* [Excerpts from a dataset]

• • • •

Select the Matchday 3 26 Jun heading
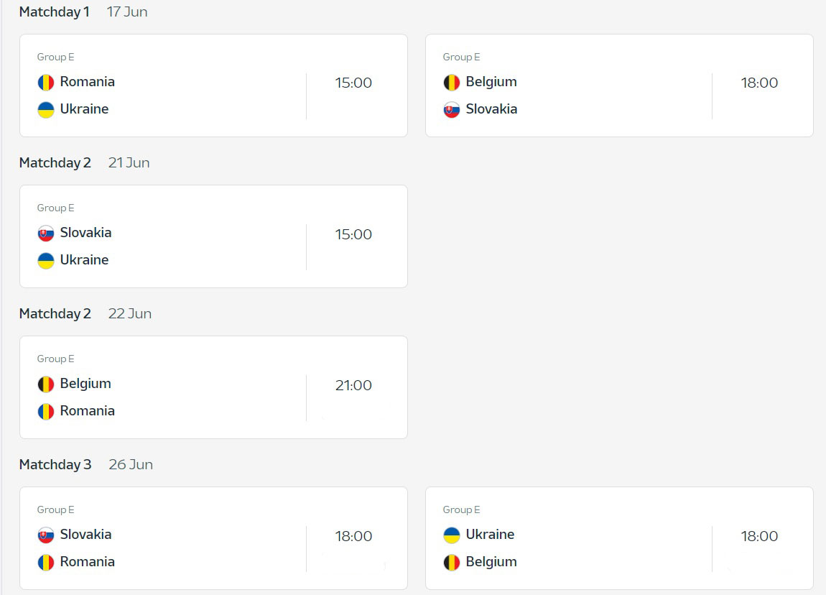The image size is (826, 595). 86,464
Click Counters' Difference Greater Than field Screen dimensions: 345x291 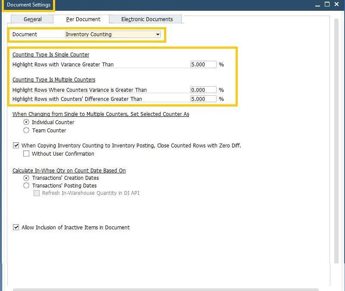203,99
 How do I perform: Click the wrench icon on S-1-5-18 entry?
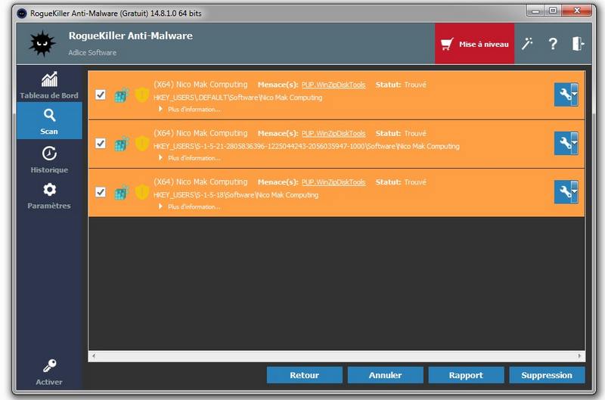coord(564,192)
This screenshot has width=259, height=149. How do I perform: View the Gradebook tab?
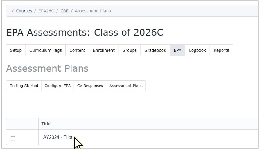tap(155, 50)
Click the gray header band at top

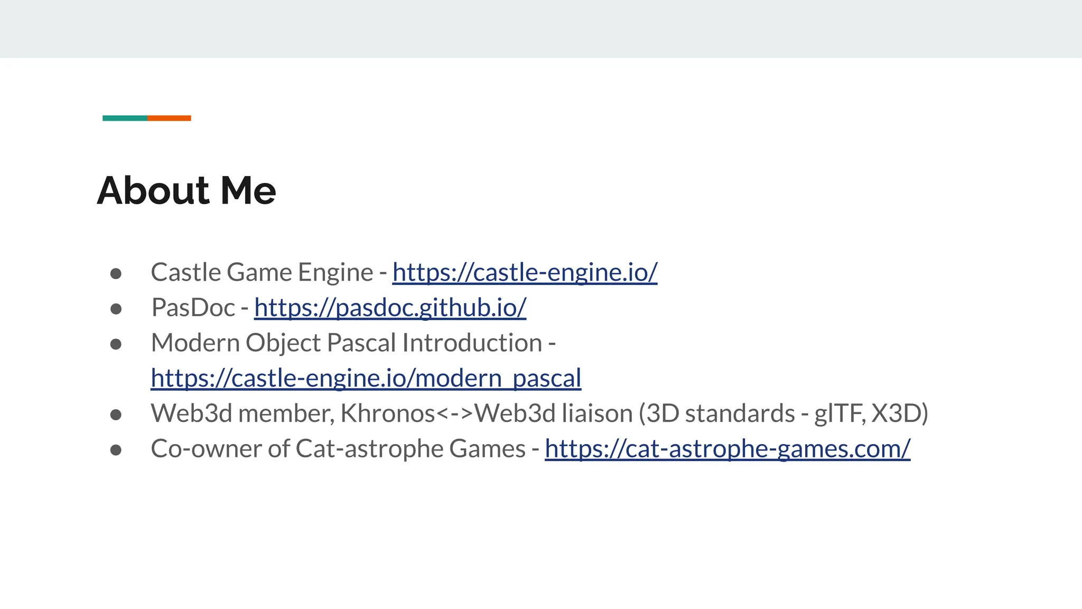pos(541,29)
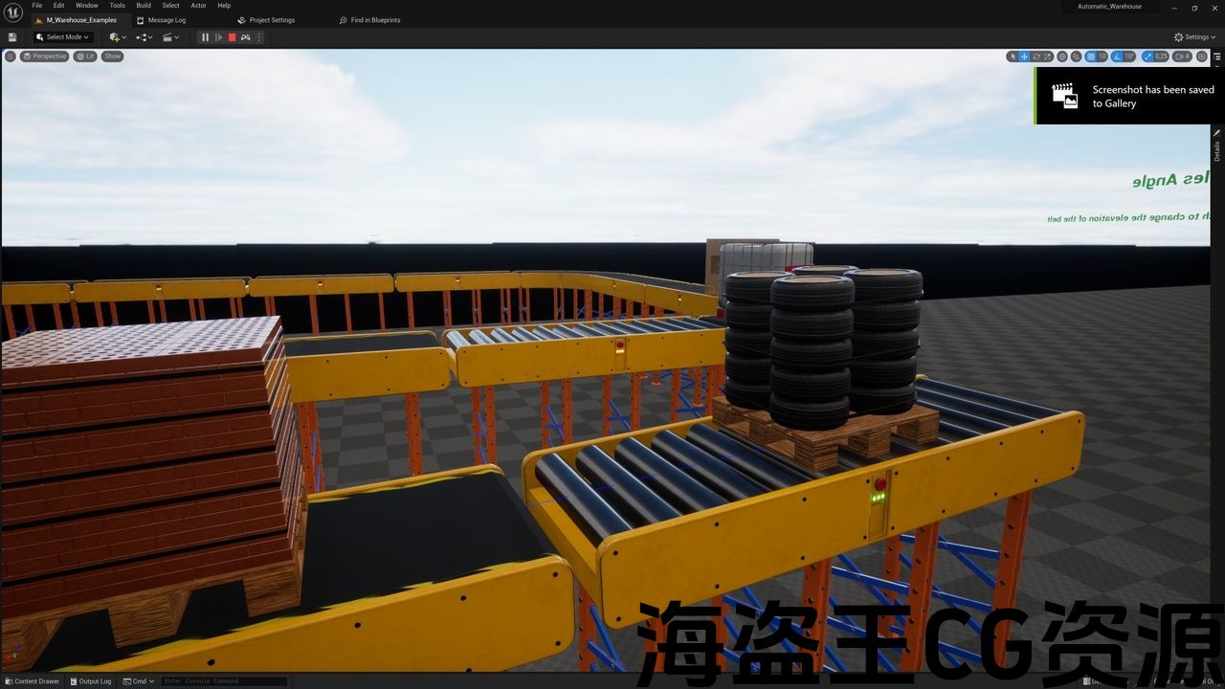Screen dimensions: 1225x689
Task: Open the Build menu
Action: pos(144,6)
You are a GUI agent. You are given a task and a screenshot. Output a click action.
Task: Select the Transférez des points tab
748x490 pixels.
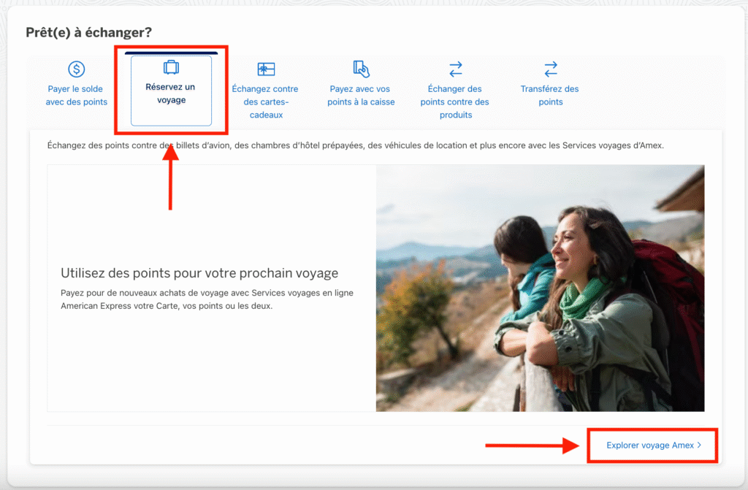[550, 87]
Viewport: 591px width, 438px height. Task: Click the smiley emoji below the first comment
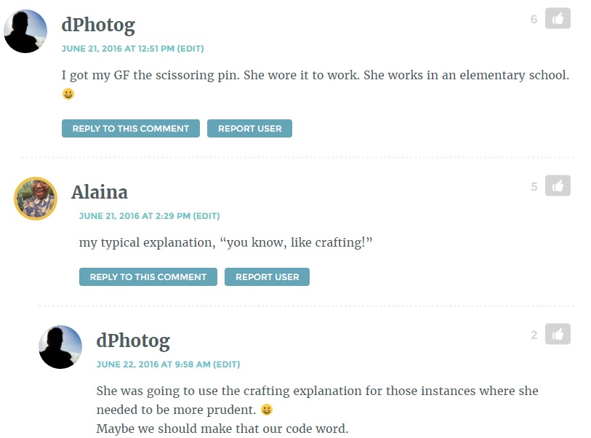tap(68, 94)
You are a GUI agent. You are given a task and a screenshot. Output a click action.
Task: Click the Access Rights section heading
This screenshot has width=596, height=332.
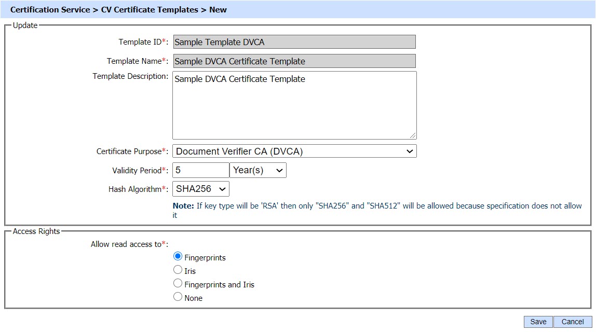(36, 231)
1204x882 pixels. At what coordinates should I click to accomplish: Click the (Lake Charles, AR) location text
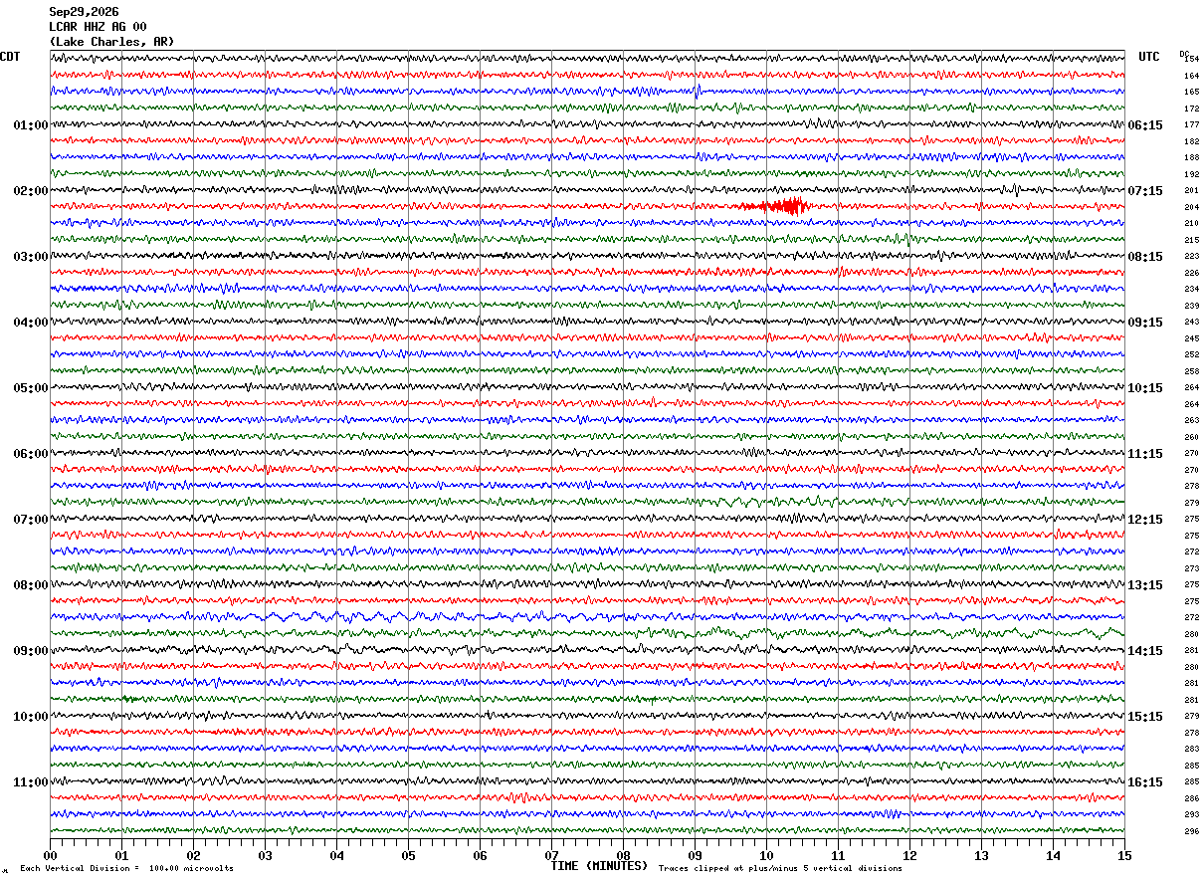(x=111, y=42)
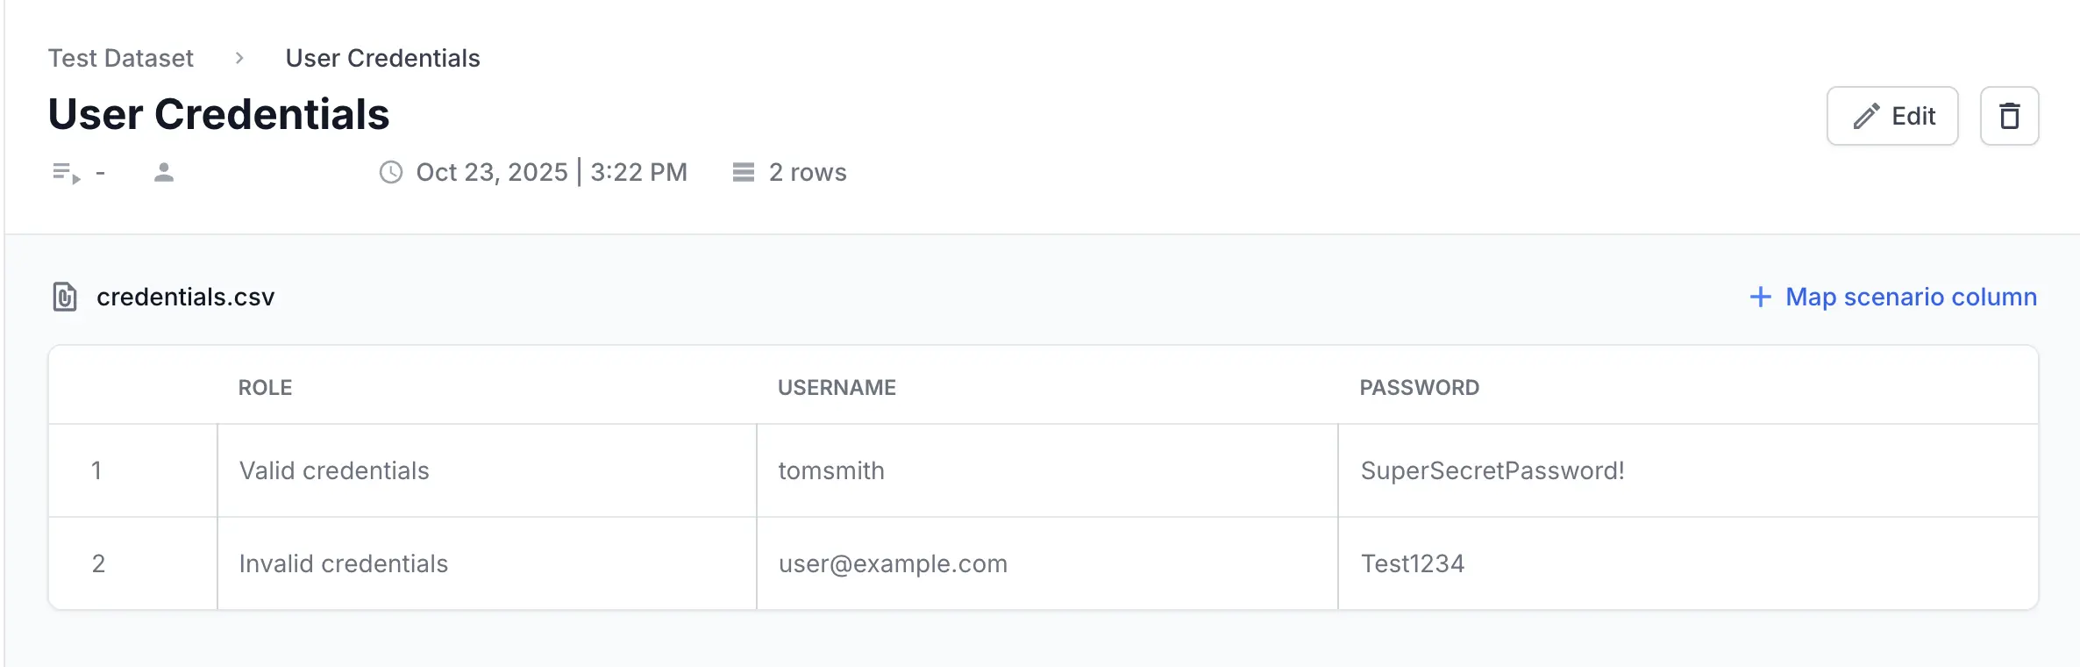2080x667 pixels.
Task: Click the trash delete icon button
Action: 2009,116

• • • •

Once the line holding "This screenshot has width=259, height=149." is found, copy it and each later line exactly through the end of the data, leaving out the pictures.

* [ANSWER SPACE]
This screenshot has width=259, height=149. How do I perform: View the Gradebook tab?
tap(155, 50)
Click the gray header band at top

pos(541,29)
Screen dimensions: 1225x689
Task: Open the Build menu
Action: pos(144,6)
You are a GUI agent. You are given a task and a screenshot. Output a click action.
Task: Select the Transférez des points tab
748x490 pixels.
[550, 87]
Viewport: 591px width, 438px height. Task: Click the smiley emoji below the first comment
tap(68, 94)
You are a GUI agent. You are given a task and a screenshot. Output a click action.
Task: Click the Access Rights section heading
This screenshot has width=596, height=332.
(36, 231)
1204x882 pixels. At what coordinates should I click to accomplish: Click the (Lake Charles, AR) location text
(x=111, y=42)
2080x667 pixels.
Task: Click the trash delete icon button
Action: 2009,116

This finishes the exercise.